INSTRUCTION:
Return the lines of the material below without any change, starting at the line that contains "You are a computer-use agent. Screen" and ending after the line that contains "Open the Файл".

· · · · ·

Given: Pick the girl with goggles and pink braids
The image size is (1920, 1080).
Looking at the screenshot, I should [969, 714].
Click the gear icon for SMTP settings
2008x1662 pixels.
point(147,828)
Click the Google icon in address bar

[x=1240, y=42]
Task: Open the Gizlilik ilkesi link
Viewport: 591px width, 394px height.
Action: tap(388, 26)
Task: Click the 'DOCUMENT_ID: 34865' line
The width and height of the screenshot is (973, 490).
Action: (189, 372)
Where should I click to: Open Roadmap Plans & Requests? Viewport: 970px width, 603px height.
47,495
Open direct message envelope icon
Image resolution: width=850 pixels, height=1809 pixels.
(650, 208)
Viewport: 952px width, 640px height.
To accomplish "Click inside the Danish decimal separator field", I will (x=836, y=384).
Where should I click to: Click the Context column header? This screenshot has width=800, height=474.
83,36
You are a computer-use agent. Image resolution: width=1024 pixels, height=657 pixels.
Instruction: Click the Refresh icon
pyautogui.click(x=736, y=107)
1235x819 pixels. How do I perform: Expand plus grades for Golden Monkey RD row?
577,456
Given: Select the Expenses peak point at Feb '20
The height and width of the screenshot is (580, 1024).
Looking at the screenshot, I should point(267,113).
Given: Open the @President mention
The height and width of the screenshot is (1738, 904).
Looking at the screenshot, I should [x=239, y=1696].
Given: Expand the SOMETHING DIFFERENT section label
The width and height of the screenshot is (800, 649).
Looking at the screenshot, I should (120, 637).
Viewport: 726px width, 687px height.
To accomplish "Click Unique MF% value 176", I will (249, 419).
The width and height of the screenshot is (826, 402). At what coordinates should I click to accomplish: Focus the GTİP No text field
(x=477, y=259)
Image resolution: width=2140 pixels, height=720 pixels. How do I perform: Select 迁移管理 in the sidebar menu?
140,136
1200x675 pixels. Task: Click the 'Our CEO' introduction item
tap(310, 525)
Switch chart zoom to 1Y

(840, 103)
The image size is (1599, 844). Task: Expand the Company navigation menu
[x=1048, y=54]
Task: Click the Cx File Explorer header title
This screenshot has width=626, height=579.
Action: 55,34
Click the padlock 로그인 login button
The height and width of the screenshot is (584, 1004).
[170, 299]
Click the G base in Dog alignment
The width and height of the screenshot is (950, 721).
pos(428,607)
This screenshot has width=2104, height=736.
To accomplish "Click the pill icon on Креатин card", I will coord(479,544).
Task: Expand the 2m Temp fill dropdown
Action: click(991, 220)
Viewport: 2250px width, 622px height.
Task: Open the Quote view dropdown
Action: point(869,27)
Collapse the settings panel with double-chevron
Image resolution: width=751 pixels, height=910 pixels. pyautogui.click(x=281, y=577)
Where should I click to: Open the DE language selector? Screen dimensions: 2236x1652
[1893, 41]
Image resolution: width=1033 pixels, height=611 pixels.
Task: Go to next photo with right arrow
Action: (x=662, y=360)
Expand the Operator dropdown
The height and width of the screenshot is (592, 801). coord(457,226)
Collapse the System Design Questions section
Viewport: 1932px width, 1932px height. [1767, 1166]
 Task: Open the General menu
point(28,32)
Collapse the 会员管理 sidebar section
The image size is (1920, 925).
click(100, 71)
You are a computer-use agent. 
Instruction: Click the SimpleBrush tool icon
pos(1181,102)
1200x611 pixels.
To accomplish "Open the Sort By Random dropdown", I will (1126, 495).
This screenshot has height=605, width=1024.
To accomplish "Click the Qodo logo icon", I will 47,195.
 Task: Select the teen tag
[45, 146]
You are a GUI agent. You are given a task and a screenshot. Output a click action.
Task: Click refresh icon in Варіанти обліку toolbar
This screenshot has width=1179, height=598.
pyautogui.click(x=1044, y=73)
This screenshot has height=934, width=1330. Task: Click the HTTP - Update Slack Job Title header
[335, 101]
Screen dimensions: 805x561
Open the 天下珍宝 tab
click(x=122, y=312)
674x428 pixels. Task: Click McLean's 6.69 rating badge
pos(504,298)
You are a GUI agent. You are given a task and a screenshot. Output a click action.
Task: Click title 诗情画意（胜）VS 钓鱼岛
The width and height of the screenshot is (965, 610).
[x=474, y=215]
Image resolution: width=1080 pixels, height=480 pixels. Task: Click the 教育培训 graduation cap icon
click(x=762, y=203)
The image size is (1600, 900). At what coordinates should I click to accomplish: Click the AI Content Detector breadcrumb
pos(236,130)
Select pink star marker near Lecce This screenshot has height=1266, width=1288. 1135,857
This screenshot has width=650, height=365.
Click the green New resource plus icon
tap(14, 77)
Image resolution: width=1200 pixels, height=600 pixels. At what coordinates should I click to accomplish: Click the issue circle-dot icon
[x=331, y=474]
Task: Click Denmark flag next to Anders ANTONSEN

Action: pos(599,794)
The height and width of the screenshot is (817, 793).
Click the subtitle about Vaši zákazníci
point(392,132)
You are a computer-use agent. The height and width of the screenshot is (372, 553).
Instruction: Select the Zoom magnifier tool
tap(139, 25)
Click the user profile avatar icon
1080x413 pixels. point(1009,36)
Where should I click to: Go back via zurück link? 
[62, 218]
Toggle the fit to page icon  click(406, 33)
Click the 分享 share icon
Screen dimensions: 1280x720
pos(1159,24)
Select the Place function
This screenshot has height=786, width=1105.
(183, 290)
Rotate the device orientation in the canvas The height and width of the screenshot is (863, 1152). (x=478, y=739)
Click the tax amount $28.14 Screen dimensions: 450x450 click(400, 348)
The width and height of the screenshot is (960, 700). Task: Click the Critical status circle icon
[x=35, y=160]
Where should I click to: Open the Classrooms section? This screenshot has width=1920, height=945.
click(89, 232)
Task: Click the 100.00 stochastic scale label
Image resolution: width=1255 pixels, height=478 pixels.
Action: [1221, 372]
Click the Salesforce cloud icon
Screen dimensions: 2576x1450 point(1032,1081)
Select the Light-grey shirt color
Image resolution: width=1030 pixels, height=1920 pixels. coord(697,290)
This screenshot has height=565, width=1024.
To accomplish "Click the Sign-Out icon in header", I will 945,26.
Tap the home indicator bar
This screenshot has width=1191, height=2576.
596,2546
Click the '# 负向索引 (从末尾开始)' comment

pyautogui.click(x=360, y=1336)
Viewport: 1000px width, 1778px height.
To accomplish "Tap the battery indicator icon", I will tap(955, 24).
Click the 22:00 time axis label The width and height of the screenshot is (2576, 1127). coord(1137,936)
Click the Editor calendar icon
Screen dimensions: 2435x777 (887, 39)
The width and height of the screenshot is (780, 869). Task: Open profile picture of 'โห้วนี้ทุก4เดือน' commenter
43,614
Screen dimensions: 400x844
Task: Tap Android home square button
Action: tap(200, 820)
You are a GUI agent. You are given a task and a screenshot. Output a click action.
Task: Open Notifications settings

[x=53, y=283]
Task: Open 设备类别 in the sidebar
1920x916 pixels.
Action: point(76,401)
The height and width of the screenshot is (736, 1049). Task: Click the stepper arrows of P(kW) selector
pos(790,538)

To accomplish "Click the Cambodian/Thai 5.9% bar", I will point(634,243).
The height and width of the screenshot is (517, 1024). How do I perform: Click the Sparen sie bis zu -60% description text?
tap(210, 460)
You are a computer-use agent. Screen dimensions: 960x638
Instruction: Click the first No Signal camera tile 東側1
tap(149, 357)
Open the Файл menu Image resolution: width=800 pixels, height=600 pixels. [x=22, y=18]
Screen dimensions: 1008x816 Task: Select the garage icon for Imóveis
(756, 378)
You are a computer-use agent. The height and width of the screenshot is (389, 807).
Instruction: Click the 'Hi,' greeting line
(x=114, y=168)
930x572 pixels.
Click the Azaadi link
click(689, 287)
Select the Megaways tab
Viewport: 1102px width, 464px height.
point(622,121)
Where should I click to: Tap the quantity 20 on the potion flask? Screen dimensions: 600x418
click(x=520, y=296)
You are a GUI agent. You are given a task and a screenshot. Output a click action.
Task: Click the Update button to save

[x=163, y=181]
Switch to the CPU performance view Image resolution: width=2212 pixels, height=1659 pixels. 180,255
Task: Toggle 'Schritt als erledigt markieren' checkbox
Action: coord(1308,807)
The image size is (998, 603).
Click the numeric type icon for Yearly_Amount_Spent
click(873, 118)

· · · · ·

ANSWER TO THE EXERCISE:
You are a computer-use agent. Screen dimensions: 960x638
Instruction: Click the first No Signal camera tile 東側1
tap(149, 357)
Open the Файл menu Image resolution: width=800 pixels, height=600 pixels. [x=22, y=18]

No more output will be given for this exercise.